## [WORK INSTRUCTIONS]
Every line from the one containing "Screen dimensions: 1372x893" to the end of the data below should be copied exactly, but pictures should not.

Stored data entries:
•••••

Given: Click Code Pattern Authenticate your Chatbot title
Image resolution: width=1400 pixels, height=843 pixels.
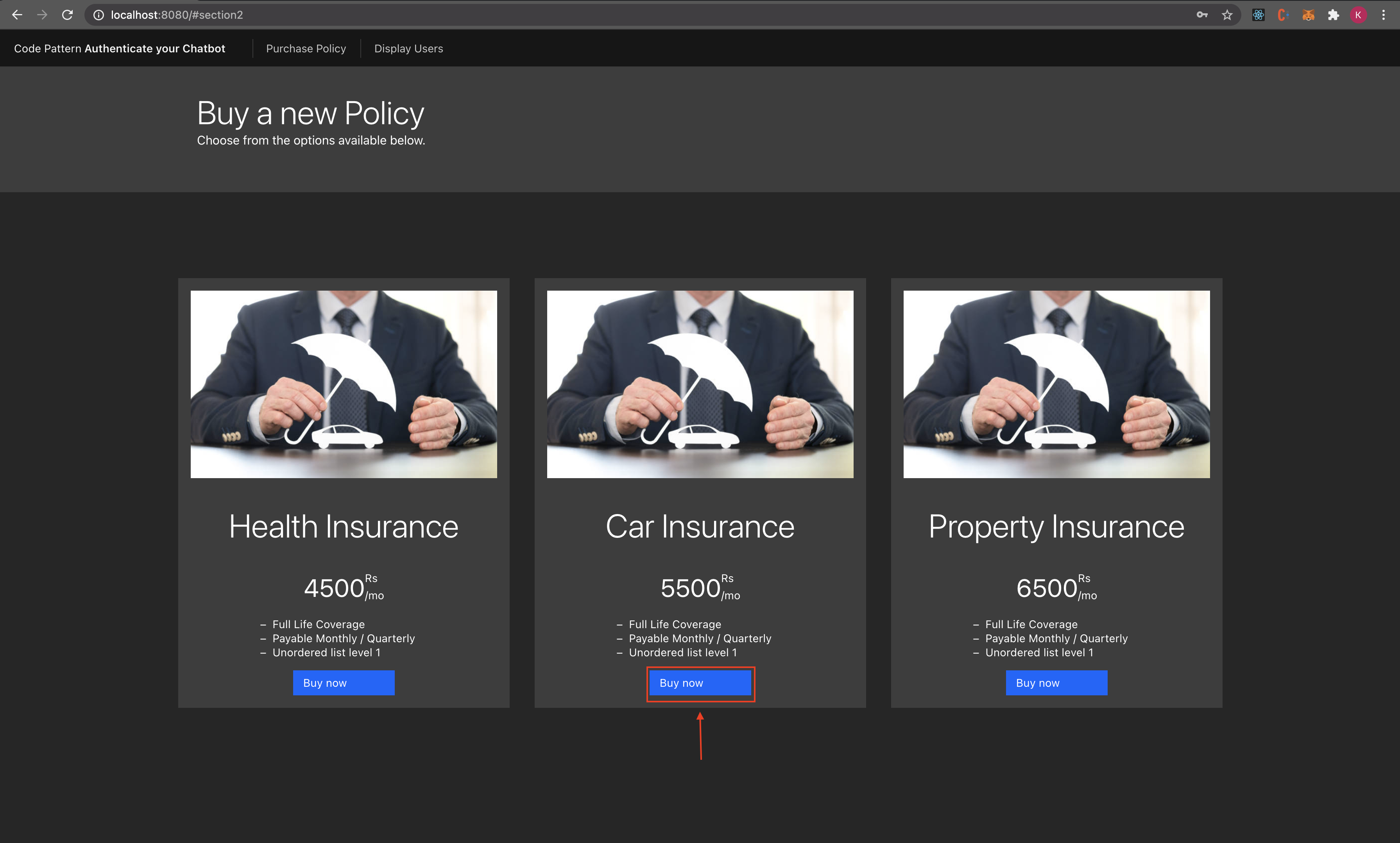Looking at the screenshot, I should (119, 48).
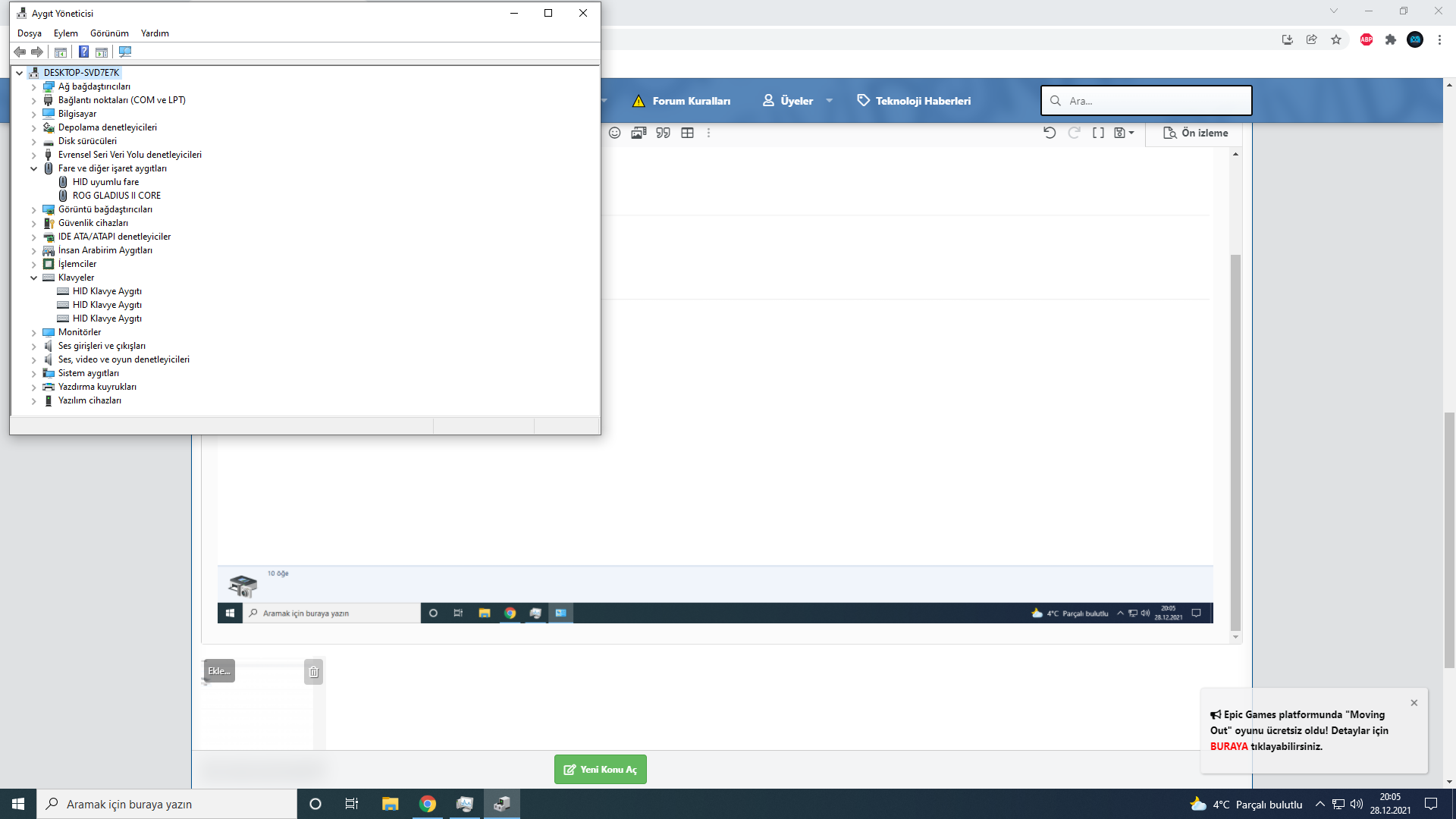Click the undo arrow in the editor

click(x=1050, y=133)
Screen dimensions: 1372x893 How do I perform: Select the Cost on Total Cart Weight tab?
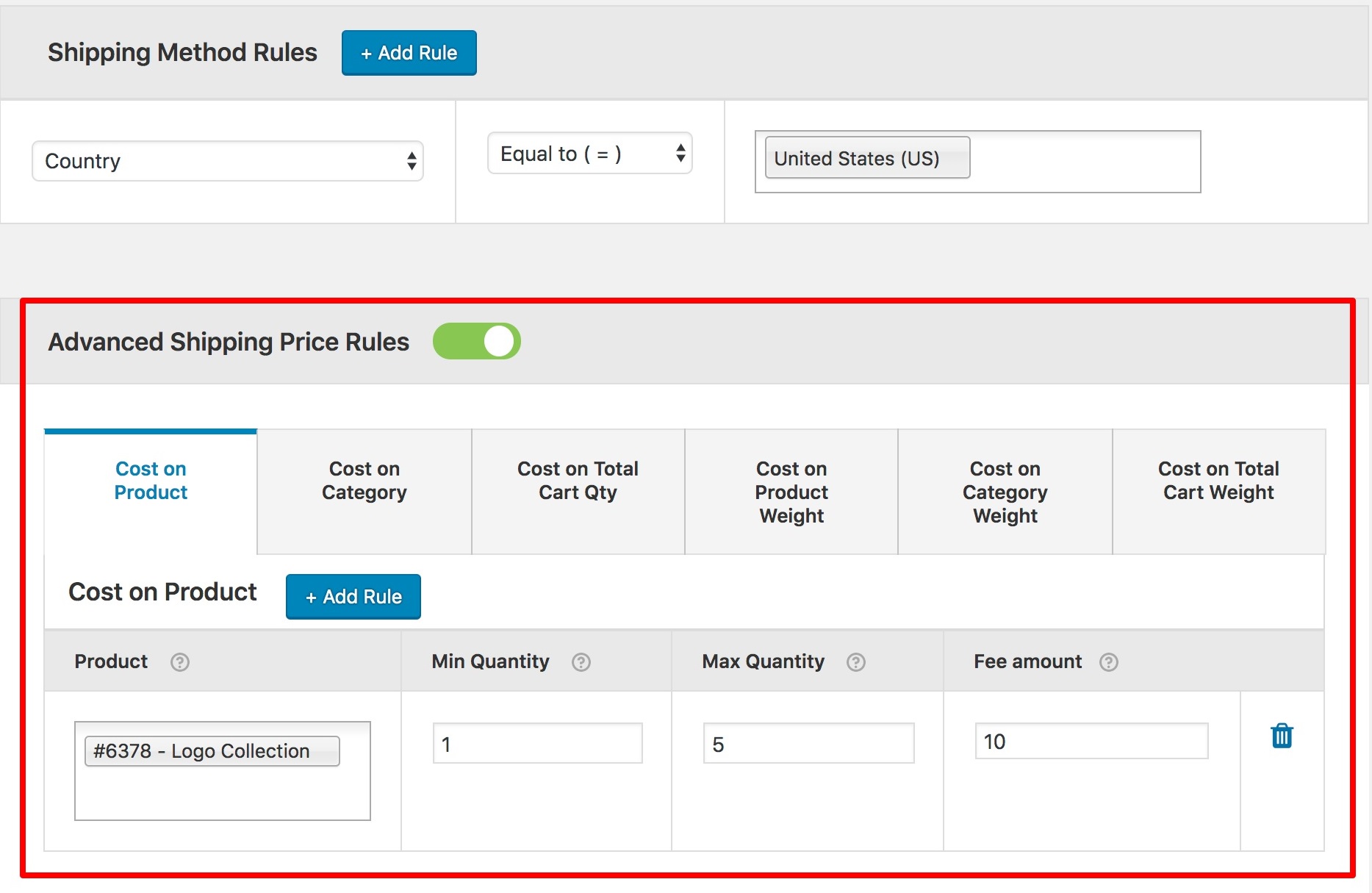[x=1218, y=480]
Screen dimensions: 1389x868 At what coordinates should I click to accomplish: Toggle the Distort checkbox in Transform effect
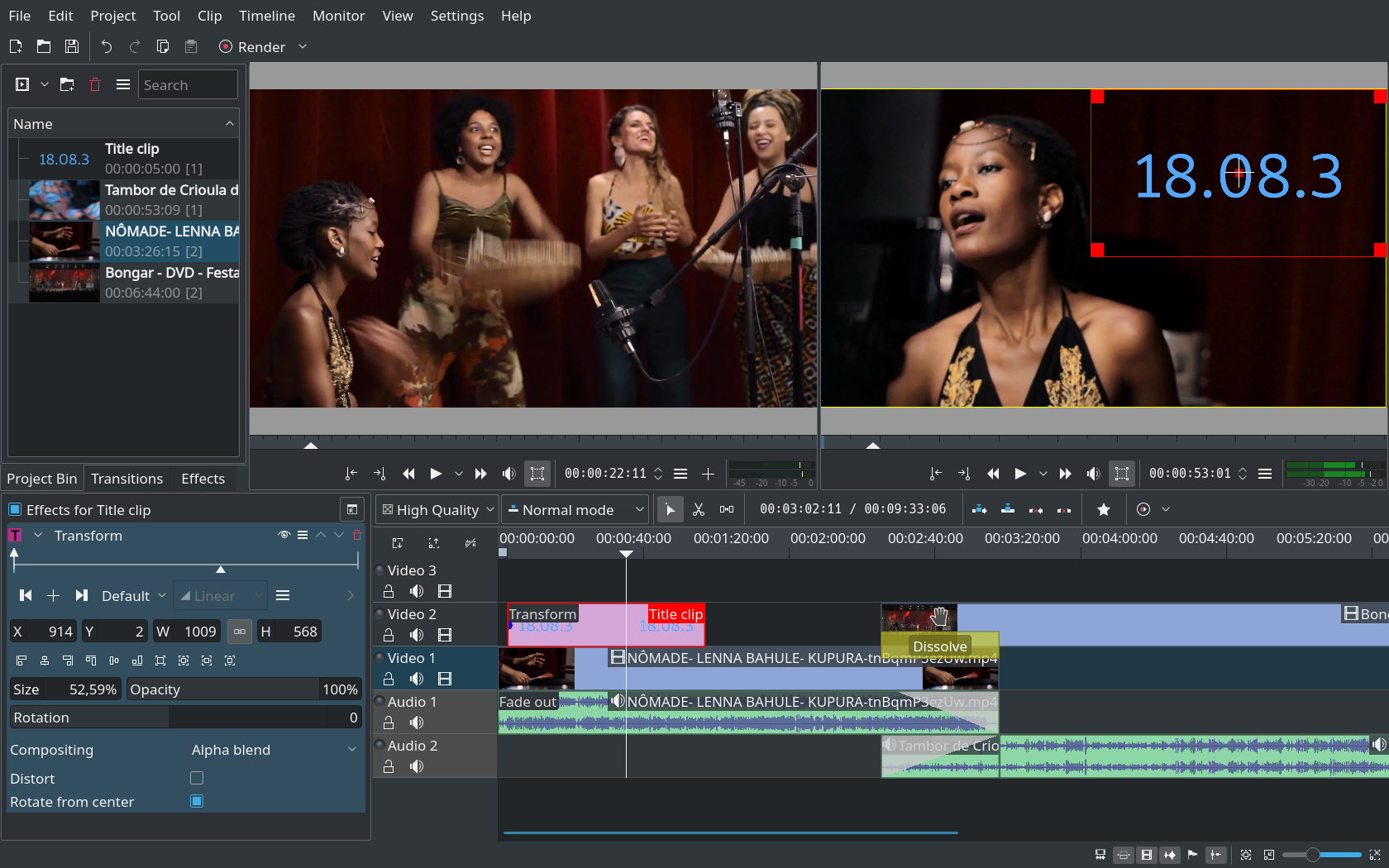click(x=196, y=778)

•••••

## [YOUR SOLUTION]
Screen dimensions: 1372x893 How do I perform: Select the Cost on Total Cart Weight tab?
[x=1218, y=480]
Screen dimensions: 1389x868 At what coordinates should I click to accomplish: Toggle the Distort checkbox in Transform effect
click(x=196, y=778)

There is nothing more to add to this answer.